Planing is a material extraction process that reciprocates the workpiece against a fixed cutting tool which creates a plane or sculpted layer. Planing is similar to shaping. The key difference between these two methods is that throughout the fixed workpiece the tool is reciprocated in shaping. Planing movement is the opposite of shaping and these two processes are quickly replaced via milling.

The tool is aligned with the workpiece in shaping. The tool moves repetitively in a linear line while the workpiece is gradually fed into the tool’s movement line, resulting in a flat, smooth, and sculpted surface. The tool reciprocates throughout the fixed workpiece for shaped parts. Typically, after each stroke, the tools are tilted or elevated. This is accomplished hydraulically or manually to avoid chipping of the tool layer while traveling back across the workpiece. Planing can be used to create flat surfaces along the length of the workpiece, as well as cross-sections with grooves and notches.

Broaching

Broaching is a method of machining that uses a broached tooth tool to remove material and has two main types that are linear and rotary. The broach runs linearly against a workpiece surface to impact the cut in linear broaching, which is the most common process. During rotary broaching, to cut an axisymmetric shape, the broach is rotated and forced into the workpiece. In a lathe or screw machine, a rotary broach is used. The cut is done in one broach pass in both systems.

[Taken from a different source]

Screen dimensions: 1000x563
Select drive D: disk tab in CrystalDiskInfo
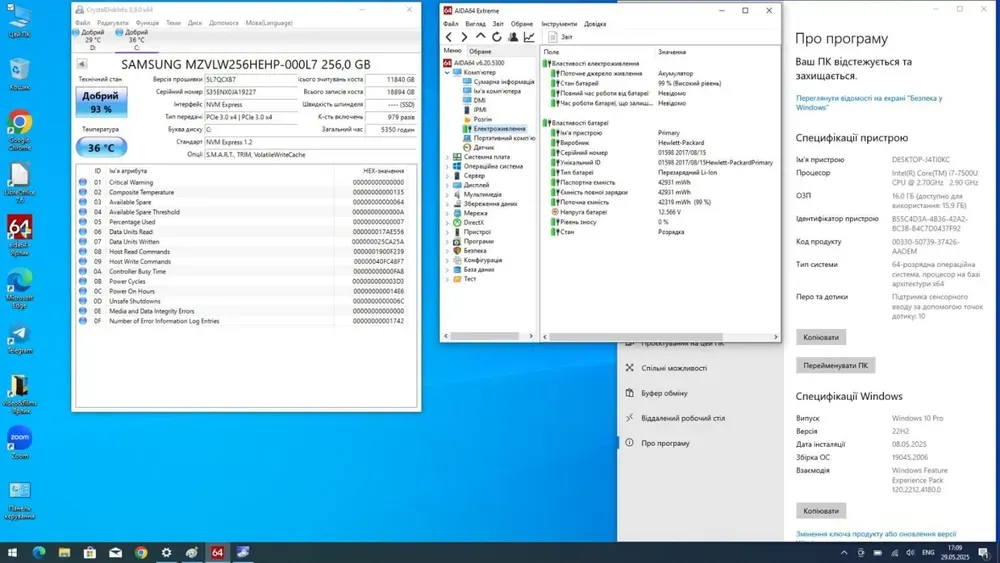tap(92, 39)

Broaching is used, particularly for odd shapes, when precision machining is needed. Circular and non-circular holes, splines, keyways, and flat surfaces are typically machined surfaces. Typical workpieces include castings, forgings, screw machine parts, and stampings from small to medium scale. Initially, Broaching was designed to automate internal keyways. Nevertheless, broaching was soon discovered to be very useful for the machining of other textures and forms of workpieces of high volume.

Grinding

Grinding is a method of machining that is used to finish workpieces that require high surface performance, shape accuracy and measurements. Grinding is typically the finishing procedure as grinding enables a workpiece to be machined to the required size within a few micrometers of near tolerance. The prospect of grinding workpieces that have already been hardened is a great advantage of grinding. In addition to the main tool grinding, there are the following grinding processes: face grinding, cylindrical grinding of shafts and holes, thread grinding and gear teeth profile grinding, grinding cut-off.

Final product examples:

Machining methods can be grouped in the main groups mentioned above. Basically, new technologies and techniques based on these principles offer faster, more precise, better quality, and cheaper possibilities in both subtractive and additive production. Micromachining options, laser machining, ultrasonic machining, electrochemical machining are among these new techniques. In another article, these technologies related to additive and additive production will be discussed.